What is expected: Could you retype exactly the line containing "Viewport: 1456px width, 813px height." and every line after it in the data below, leaving out the pictures?

Supplied entries:

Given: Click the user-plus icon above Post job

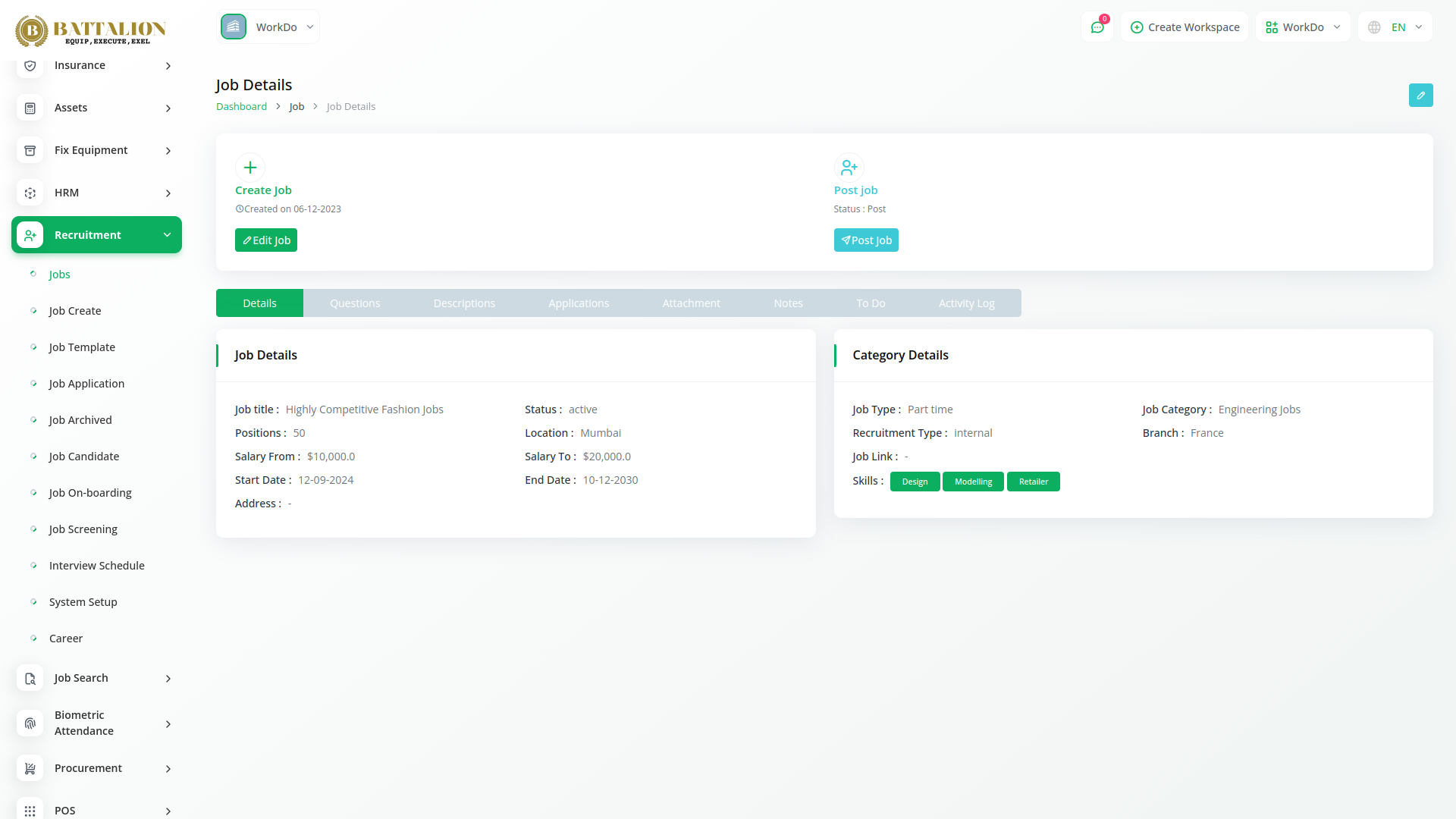Looking at the screenshot, I should coord(849,168).
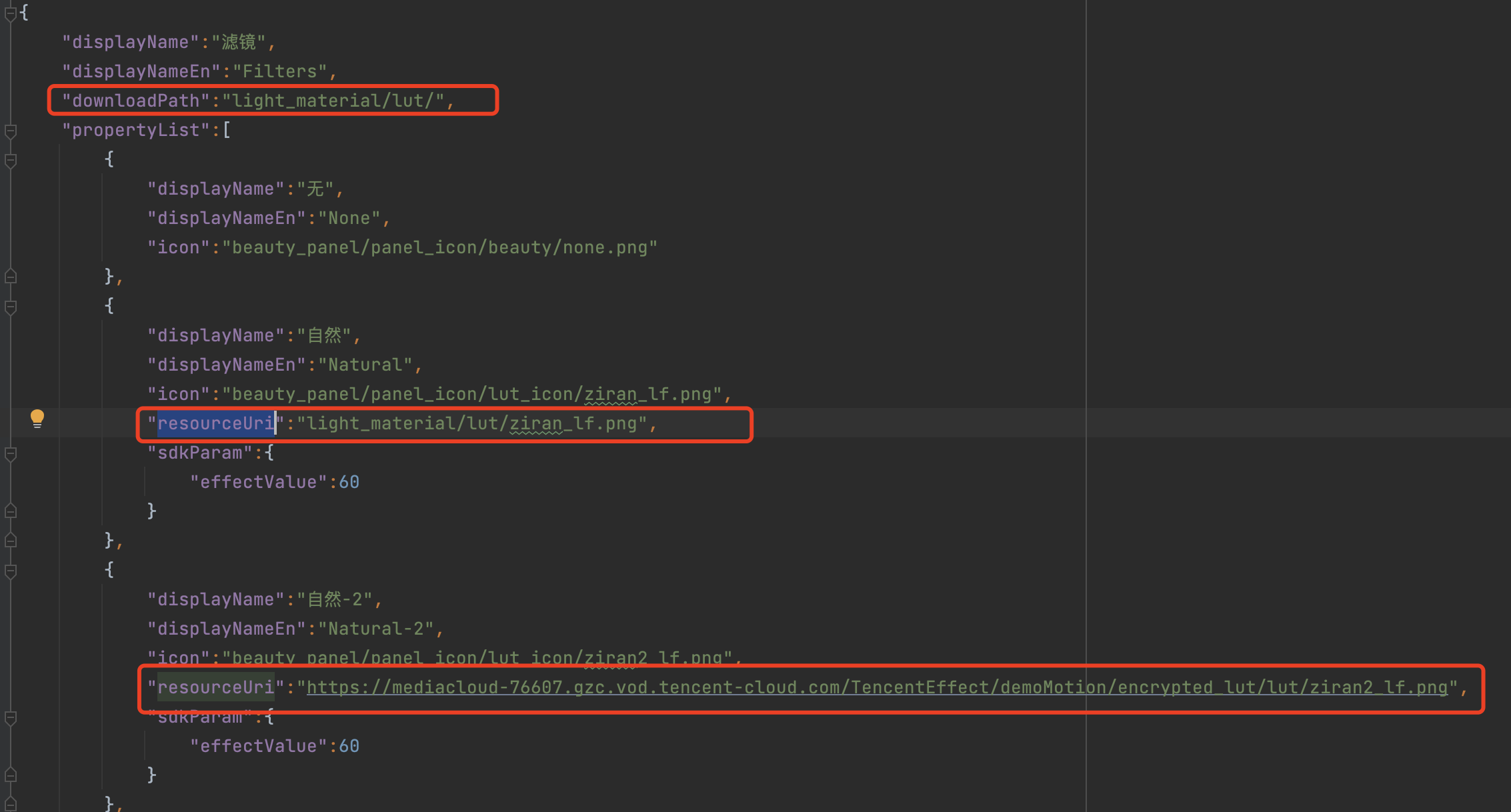Click the first effectValue number 60
Viewport: 1511px width, 812px height.
(x=349, y=482)
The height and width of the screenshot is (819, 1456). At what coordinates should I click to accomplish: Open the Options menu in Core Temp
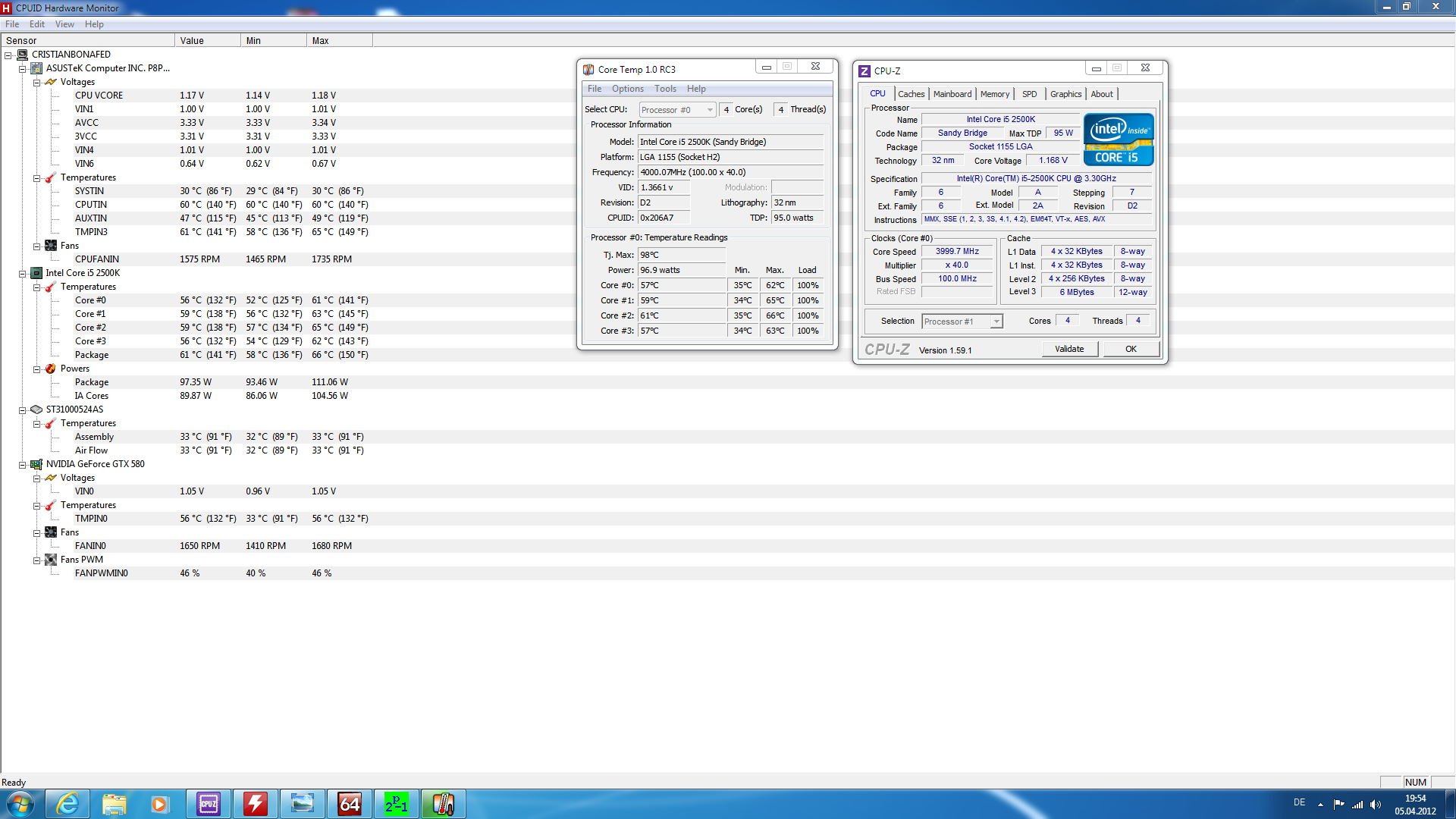pyautogui.click(x=627, y=89)
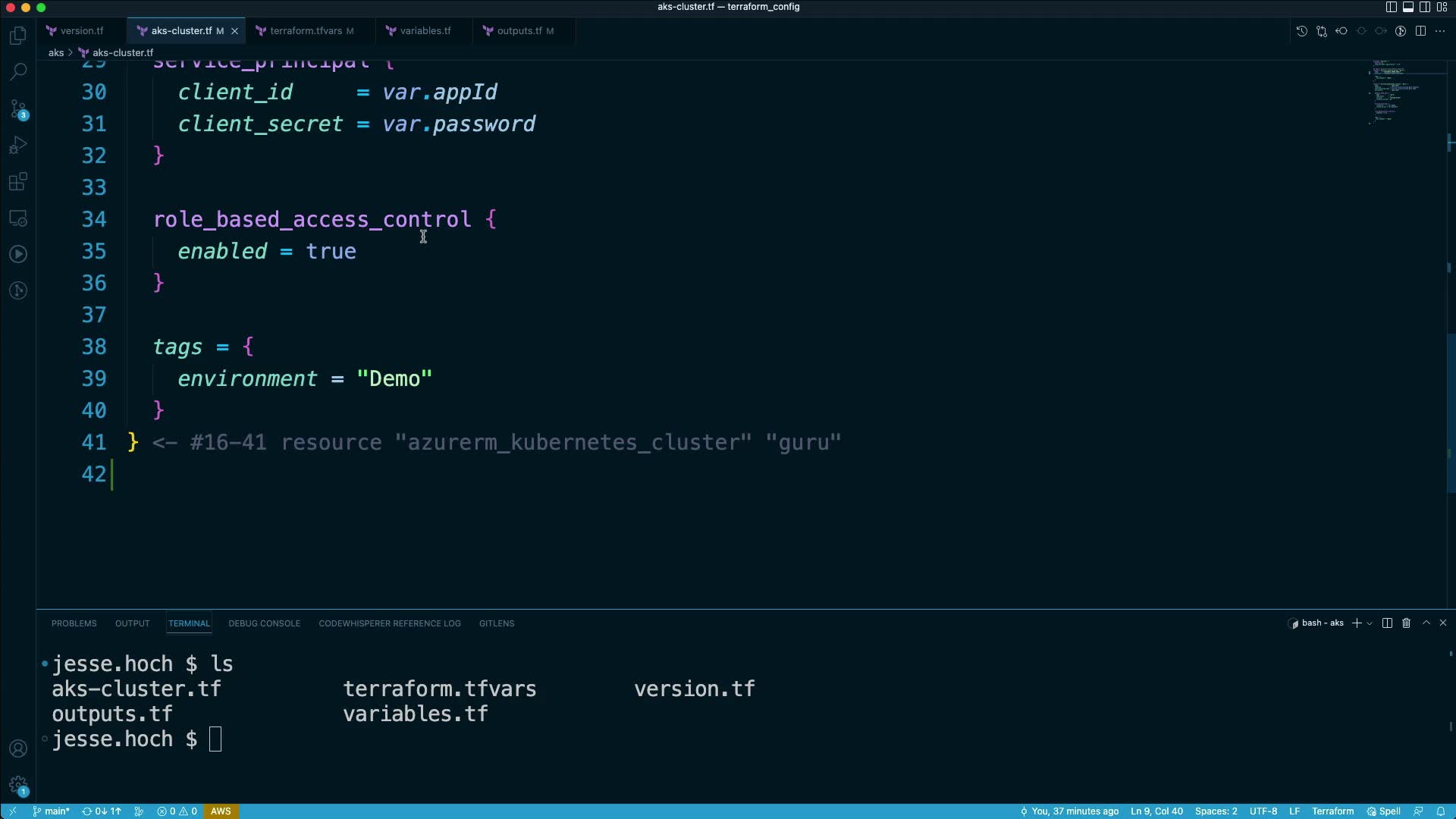Kill the terminal with trash icon
The width and height of the screenshot is (1456, 819).
pyautogui.click(x=1406, y=623)
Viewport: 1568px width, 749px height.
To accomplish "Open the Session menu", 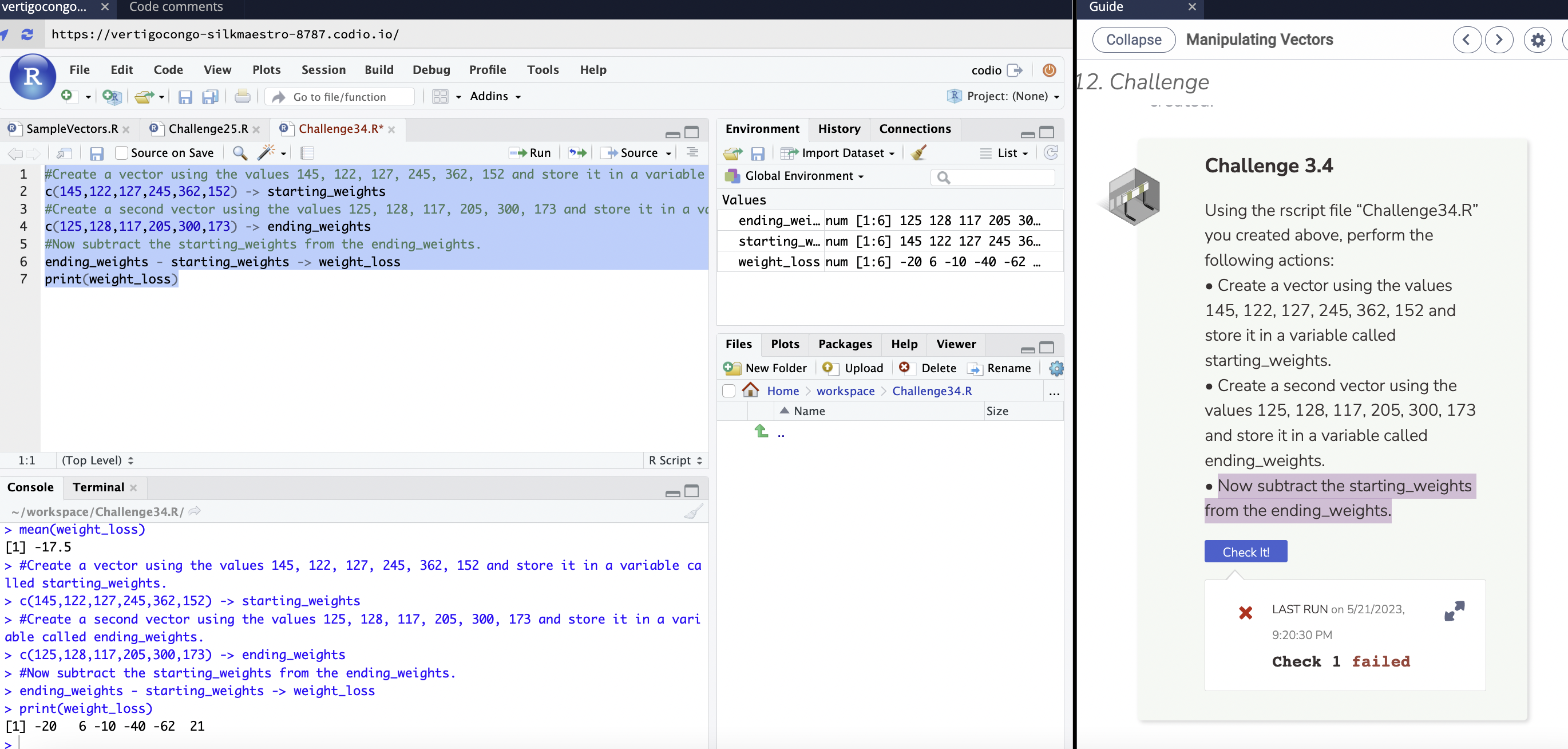I will pos(323,69).
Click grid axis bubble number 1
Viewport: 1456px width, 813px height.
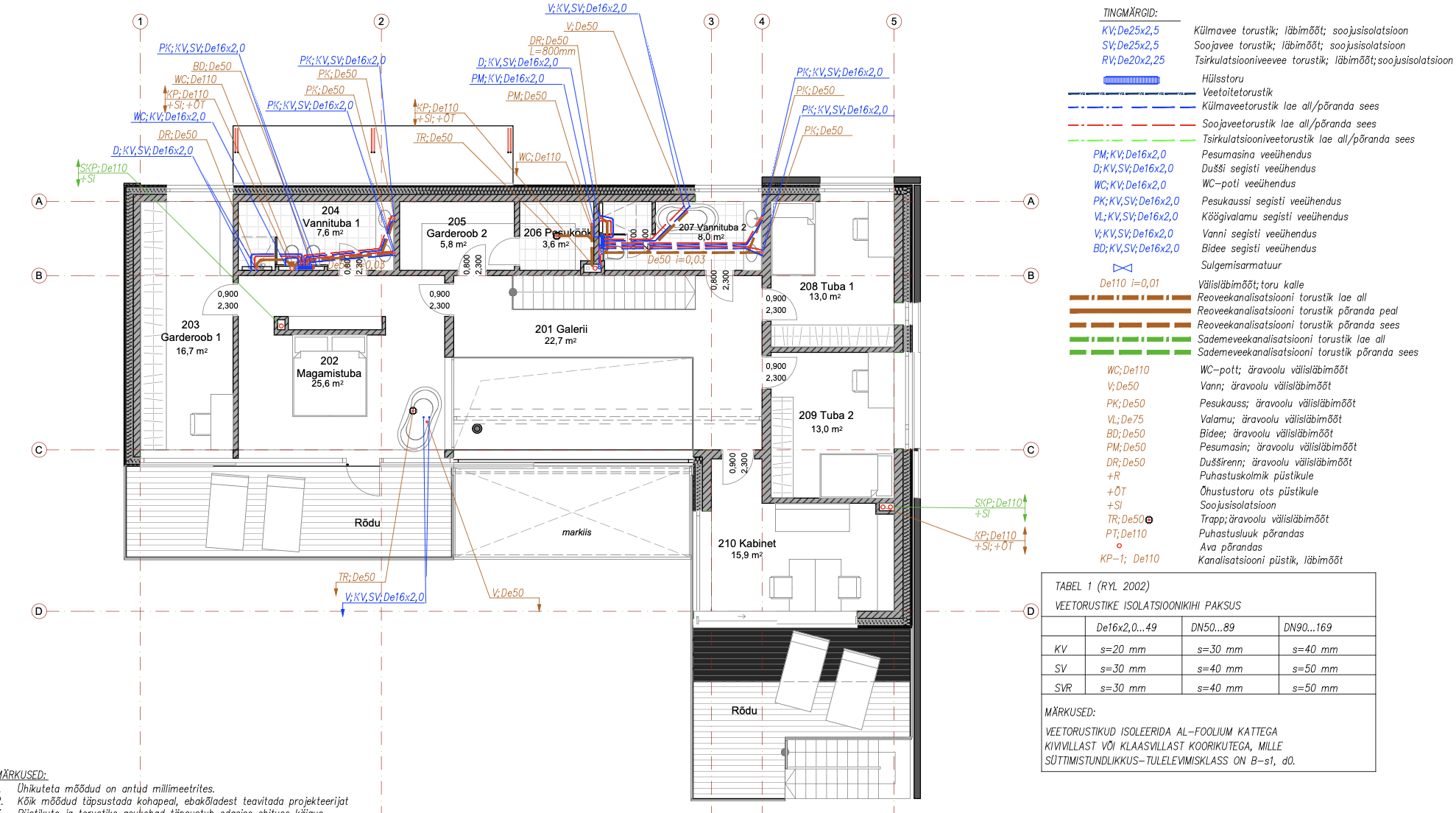(x=140, y=21)
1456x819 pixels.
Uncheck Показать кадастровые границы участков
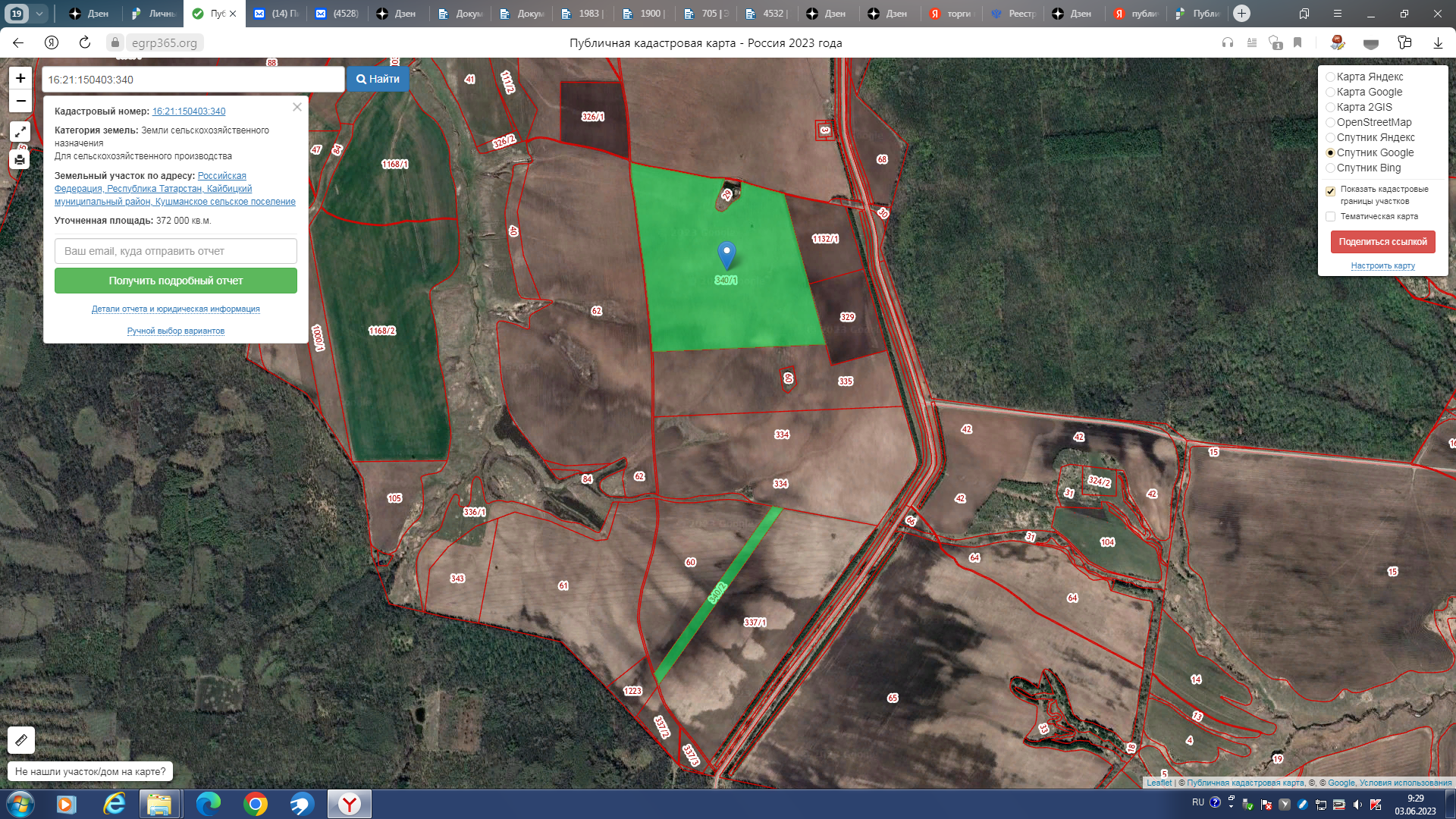pos(1330,190)
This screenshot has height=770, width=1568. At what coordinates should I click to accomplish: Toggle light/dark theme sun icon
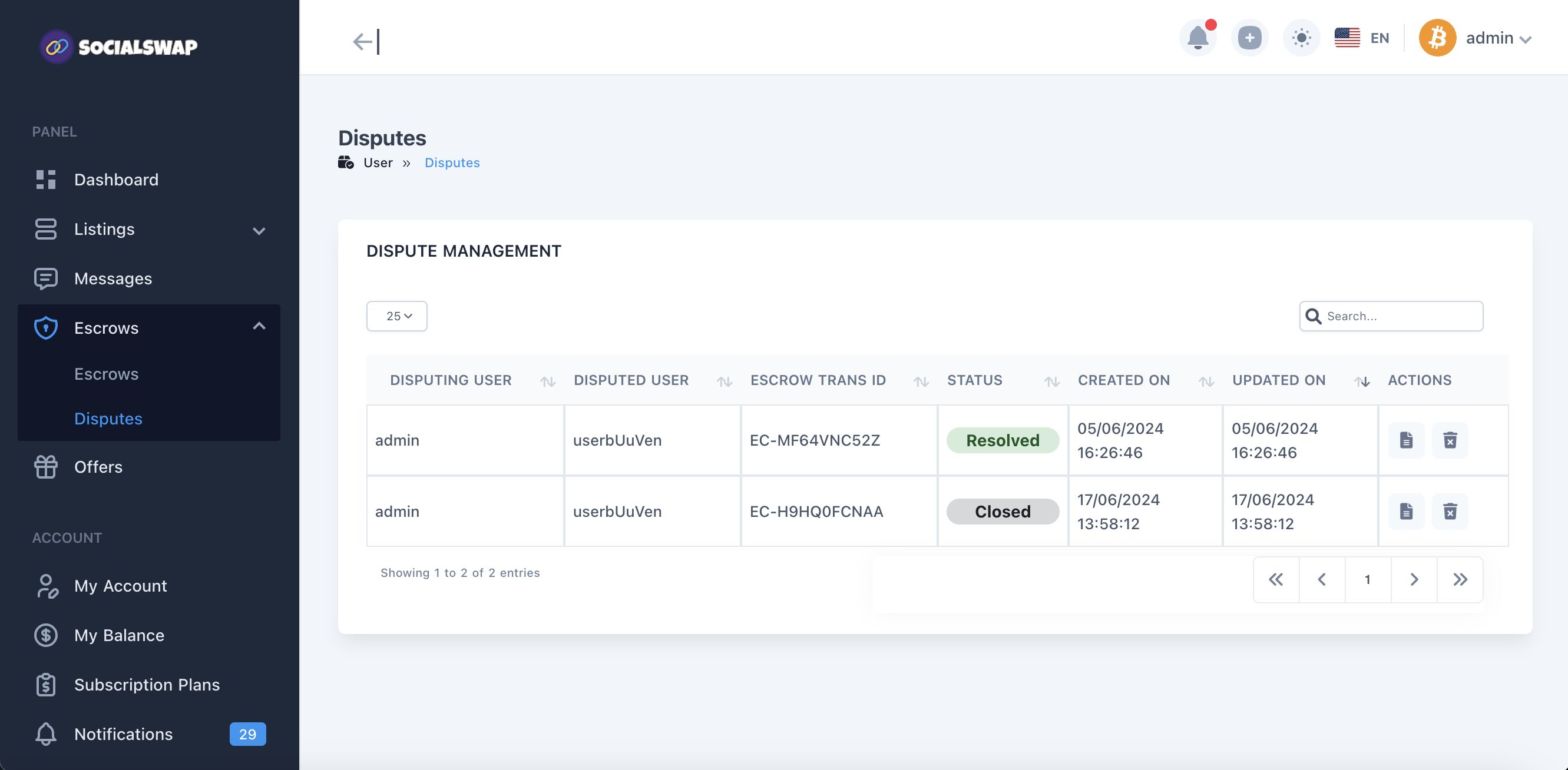point(1301,38)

Output for this exercise:
Viewport: 1456px width, 813px height.
(x=140, y=21)
1456x819 pixels.
Uncheck Показать кадастровые границы участков
pos(1330,190)
This screenshot has height=770, width=1568. At what coordinates should I click to accomplish: Toggle light/dark theme sun icon
point(1301,38)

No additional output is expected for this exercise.